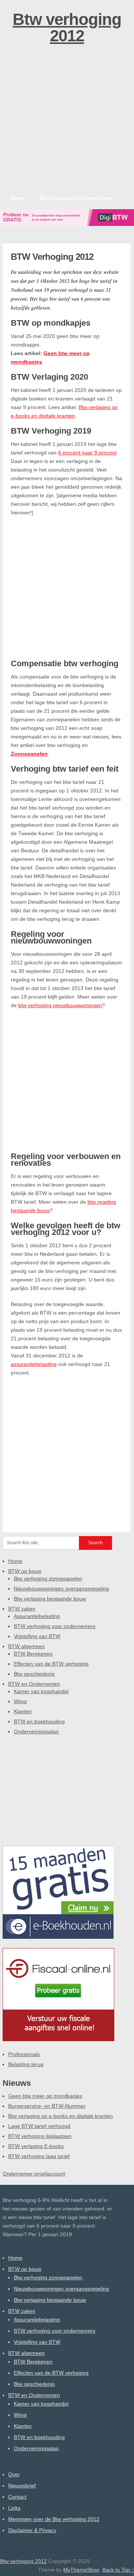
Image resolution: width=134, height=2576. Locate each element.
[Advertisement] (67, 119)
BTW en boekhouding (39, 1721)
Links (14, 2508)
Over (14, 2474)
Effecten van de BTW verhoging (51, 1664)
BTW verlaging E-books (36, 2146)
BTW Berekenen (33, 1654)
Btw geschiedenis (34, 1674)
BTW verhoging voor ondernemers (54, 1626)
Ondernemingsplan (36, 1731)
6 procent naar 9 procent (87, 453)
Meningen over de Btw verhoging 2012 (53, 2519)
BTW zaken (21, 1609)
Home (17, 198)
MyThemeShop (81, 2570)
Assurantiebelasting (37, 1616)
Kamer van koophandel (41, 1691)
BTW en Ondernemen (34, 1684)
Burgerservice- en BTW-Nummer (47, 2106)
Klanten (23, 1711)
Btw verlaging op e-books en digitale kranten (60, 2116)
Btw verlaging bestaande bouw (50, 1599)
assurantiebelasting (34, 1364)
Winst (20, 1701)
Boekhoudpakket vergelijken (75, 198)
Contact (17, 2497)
----------
Work instruction:
Return, word for word, the lines of the data above from the line with "[Advertisement] (67, 119)" through the line with "Assurantiebelasting (37, 1616)", inclusive.

Response box:
[Advertisement] (67, 119)
BTW en boekhouding (39, 1721)
Links (14, 2508)
Over (14, 2474)
Effecten van de BTW verhoging (51, 1664)
BTW verlaging E-books (36, 2146)
BTW Berekenen (33, 1654)
Btw geschiedenis (34, 1674)
BTW verhoging voor ondernemers (54, 1626)
Ondernemingsplan (36, 1731)
6 procent naar 9 procent (87, 453)
Meningen over de Btw verhoging 2012 (53, 2519)
BTW zaken (21, 1609)
Home (17, 198)
MyThemeShop (81, 2570)
Assurantiebelasting (37, 1616)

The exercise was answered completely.